Страница 55 из 57
Другое письмо он пошлет в маленький домик под Фарлингтоном, поблагодарит тетю за ее откровенность и пригласит их с мистером Флетчером в Лонгбридж. Он потерял мать и не хочет потерять свою тетю, особенно теперь, когда ему требуется ее помощь, чтобы выбраться из трясины, куда он угодил по своей глупости.
Остается еще самая мучительная рана — непреодолимая пропасть между ним и Лилианой. Это его вина. Бенедикт не так уж и виноват — ведь именно он сначала игнорировал жену, а потом выискивал причины для недоверия. Она спасла его жалкую жизнь, а он за это обвинил ее в любви к брату.

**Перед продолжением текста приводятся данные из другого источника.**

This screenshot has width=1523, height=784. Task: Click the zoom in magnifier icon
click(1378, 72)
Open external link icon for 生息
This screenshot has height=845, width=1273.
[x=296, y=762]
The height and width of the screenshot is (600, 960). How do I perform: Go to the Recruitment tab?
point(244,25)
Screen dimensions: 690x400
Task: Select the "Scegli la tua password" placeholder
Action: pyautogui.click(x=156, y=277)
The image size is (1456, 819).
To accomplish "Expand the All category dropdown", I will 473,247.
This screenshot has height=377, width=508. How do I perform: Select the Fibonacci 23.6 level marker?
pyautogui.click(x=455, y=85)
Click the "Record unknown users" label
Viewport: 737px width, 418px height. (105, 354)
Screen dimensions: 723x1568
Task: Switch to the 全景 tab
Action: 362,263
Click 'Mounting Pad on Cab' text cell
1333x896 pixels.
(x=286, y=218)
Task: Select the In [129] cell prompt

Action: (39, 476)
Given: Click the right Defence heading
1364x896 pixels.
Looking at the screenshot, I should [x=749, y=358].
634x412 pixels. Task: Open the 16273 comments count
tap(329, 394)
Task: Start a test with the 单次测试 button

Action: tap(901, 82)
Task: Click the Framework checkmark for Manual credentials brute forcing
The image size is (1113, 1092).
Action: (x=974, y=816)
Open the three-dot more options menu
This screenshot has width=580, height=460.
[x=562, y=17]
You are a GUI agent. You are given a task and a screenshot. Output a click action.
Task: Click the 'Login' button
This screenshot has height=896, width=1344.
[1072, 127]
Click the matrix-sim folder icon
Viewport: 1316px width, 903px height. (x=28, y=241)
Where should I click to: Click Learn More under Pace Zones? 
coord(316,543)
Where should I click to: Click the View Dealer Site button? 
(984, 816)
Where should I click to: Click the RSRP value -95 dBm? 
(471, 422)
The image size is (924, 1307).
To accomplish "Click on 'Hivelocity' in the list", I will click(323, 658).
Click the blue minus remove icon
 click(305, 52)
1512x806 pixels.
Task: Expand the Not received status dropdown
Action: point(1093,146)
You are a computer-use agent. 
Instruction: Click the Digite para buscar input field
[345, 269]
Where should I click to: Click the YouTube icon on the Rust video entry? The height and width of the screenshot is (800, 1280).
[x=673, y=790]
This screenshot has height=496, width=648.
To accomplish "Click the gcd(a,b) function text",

И как бы ни было ему трудно, он должен ей все рассказать, признаться в своем безумии, которое заставило его обвинять ее, открыть ей свое измученное сердце. Он с радостью отдаст жизнь за свою принцессу, если это поможет им перекинуть мост через пропасть. Ибо без нее он просто умрет.
Она нужна ему для спасения.
Над горизонтом уже показалось солнце, и Лилиана, обхватив руками живот, в последний раз смотрела из окна на сады Лонгбриджа. Желудок у нее на время успокоился, но сердце болело, а разум находился в полном смятении. Может ли она просто взять и уехать? Оставить ли Эдриану записку с сообщением, что она носит его ребенка? Со времени неожиданной встречи в Килинге она разрывалась между ответственностью за будущего ребенка и глубокой обидой, побуждающей ее уехать.
Если что-то и способно извлечь любовь из глубин несчастного сердца Эдриана Спенса — так это его ребенок, собственная плоть и кровь. Но она не сможет жить без этого ростка, зародившегося в ее лоне. И она не сможет больше жить с Эдрианом.
Опустившись на низкую скамейку, Лилиана прижалась лбом к холодному стеклу. Она давно забыла свой гнев, ярость перешла в глубокое отчаяние. Мысль, что она потеряла его навсегда, причиняла такую боль, которая не шла ни в какое сравнение с мучениями, вызванными презрением Эдриана. Да, он ей не доверял, а чего она могла ожидать? После той его жизни даже удивительно, как он, снедаемый подозрениями, не выгнал ее из дома.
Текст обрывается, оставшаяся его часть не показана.